Wednesday, August 31, 2011

The Limits of My Lackness (Or Black Thereof)

When I went to ask myself what great lesson I was learning about the limits of my blackness, I felt a bit guilty. Was I missing out? I would think that if I was "getting it", that I'd notice some discernible change.I was asking myself this - "what have you learned?" - because I didn't feel like I'd had any epiphanies.

Then I realized that the real issue was not my blackness or my relationship to it, but something else. In this show, or rather by doing this show, I define my blackness not by commenting on Stew's story, but by making my own Real. By going through the process of this show and creating, I walk a parallel path to Stew's. (It's not exactly his path. His real is his own and mine is my own.)

It's clear to me  that this show allows him to recreate his world in a way that he can deal with. By creating a microcosm of his life, he's been allowed to skew the trajectory of his life, or maybe to bend the image of it through a different lens. I do the same thing by putting his mantle on. In imbibing this show, we can resonate with some of the same struggles and experiences as him. I am the Youth, as you are the Youth, as he is the Youth. The pilgrim soul is the one reading this blog.


I took a class in college called Autobiography of French Women Writers with Dr. Durbin. The class was in partial fulfillment of my French degree, and it stuck with me. Marguerite Duras, writer in the Nouvelle Vague style, wrote two books that could be described as autobiographies. Their significance to me is that they tell two completely different stories, and that they're both real. The first is concrete and detached, the second is a cinematic ego-stroke. But because it was her own life that she commented on, no one can dare tell her that one is more real than the other. She says that over and over. Even details that conflict must reconcile each other by existing in the same space.

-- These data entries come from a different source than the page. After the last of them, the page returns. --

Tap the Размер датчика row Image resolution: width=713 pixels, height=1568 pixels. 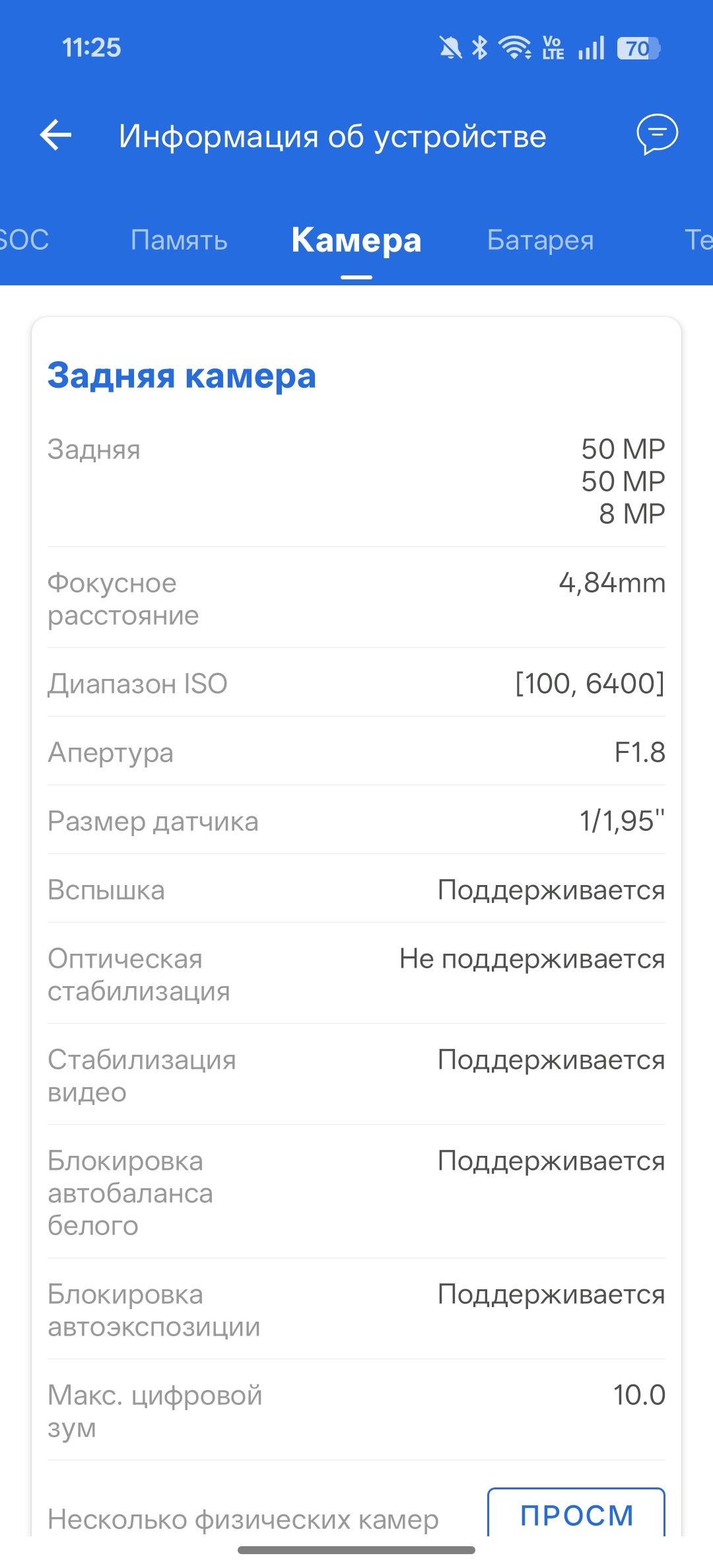tap(356, 820)
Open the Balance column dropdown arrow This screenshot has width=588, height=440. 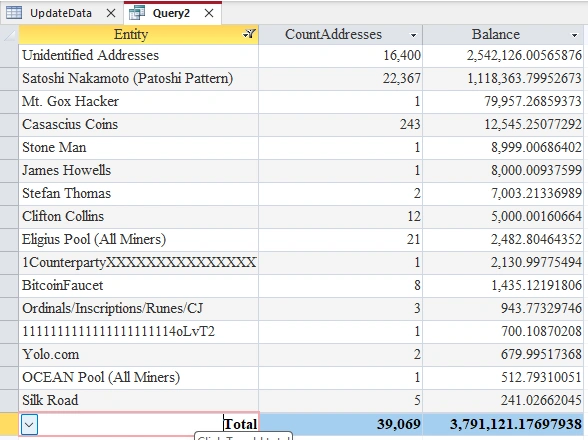pos(574,35)
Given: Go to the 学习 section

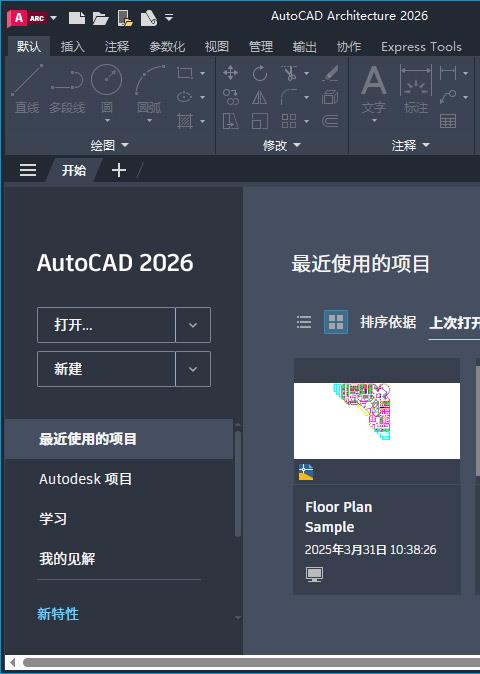Looking at the screenshot, I should point(53,518).
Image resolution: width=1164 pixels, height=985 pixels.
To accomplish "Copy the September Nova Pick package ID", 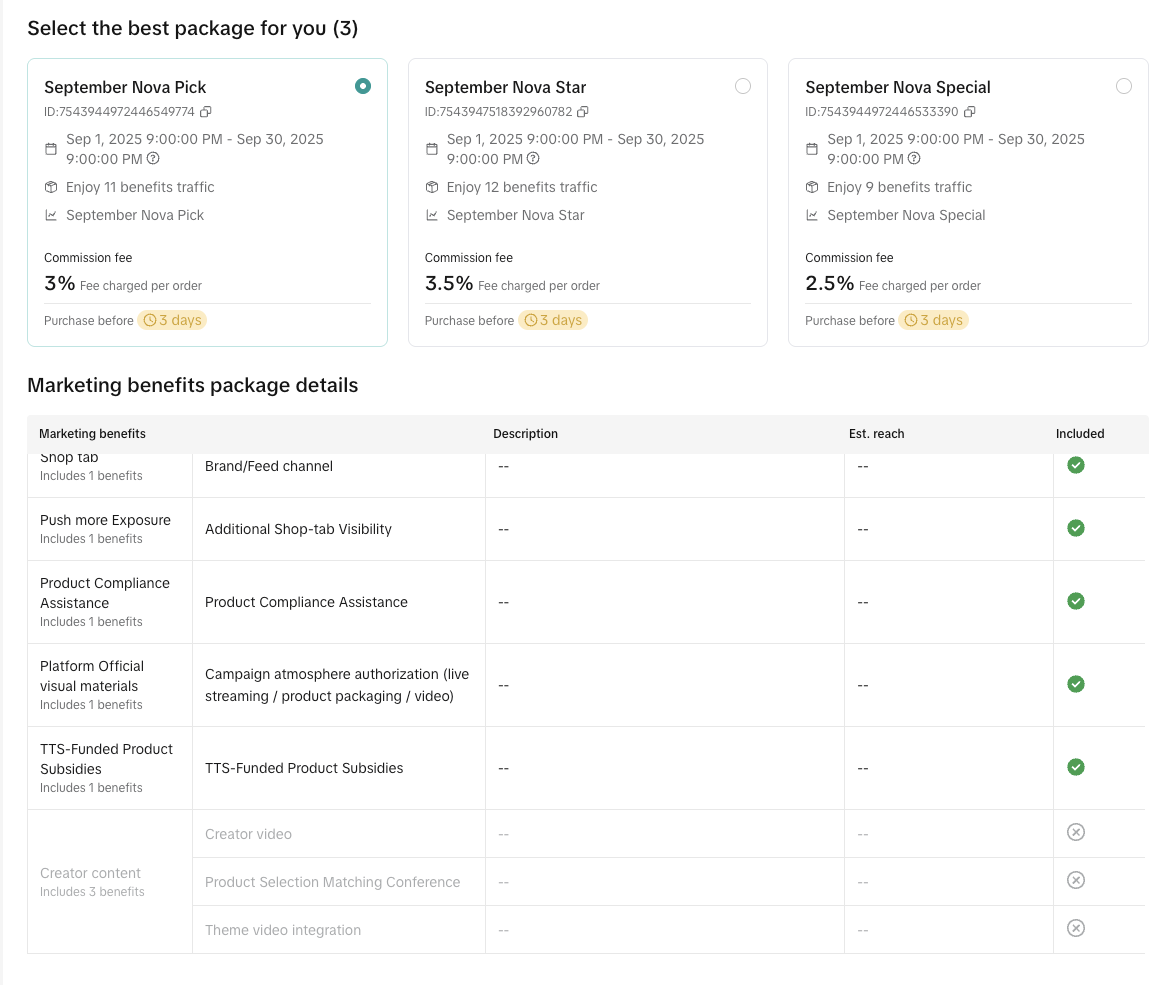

And like the second of these books, Passing Strange is the Art that comments on (or reinvents) the life of the creator.

The line between fact and fiction is unclear. Stew has already himself admitted that some of the facts don't exist as presented in the show. But that's immaterial. The artist can rewrite his life, and thereby rewrite his own reality.

Believe for a moment, that your reality is not circumstance. It is not the sum of statistics and events. It is instead choice. It is what you choose to leave behind. The artist takes control of her life by choosing to rewrite it, because once you've decided it's true, it is.

The Youth tells Stew not to give up on Art because it is the one thing "that can bring her back." This scene is a recreation of his own conversation with himself; the one where he consciously chooses to be the author of his own life.  But as Scott has already made clear to me, there is a Zen permeating this piece. There is an abandon in the inevitability of it all.

"Don't be sad about your chosen path, and where it's taken you thus far. 'Cuz this is what you did, and that is who you are. And it's alright."

This show is its own Serenity prayer. God grant that I should change what I can, accept what I cannot, and be wise enough to know the difference. Can I get a Amen?

So this all being said, my relationship with my black costars, my relationship to the audience, the content of the show, the black idioms...none of these things define my blackness. More importantly, it is the choice to do this show that has the most effect on my identity. This process is the defining factor. Or one of them, at least. Who knows, maybe I'll write a Passing Strange one day.





1 comment:

  1. What an AWESOME rumination! And Strange-ly enough, I just wrote about some of those same issues on my blog. It's really great sharing this intensely cool experience with you, my friend. You bring so much to the process.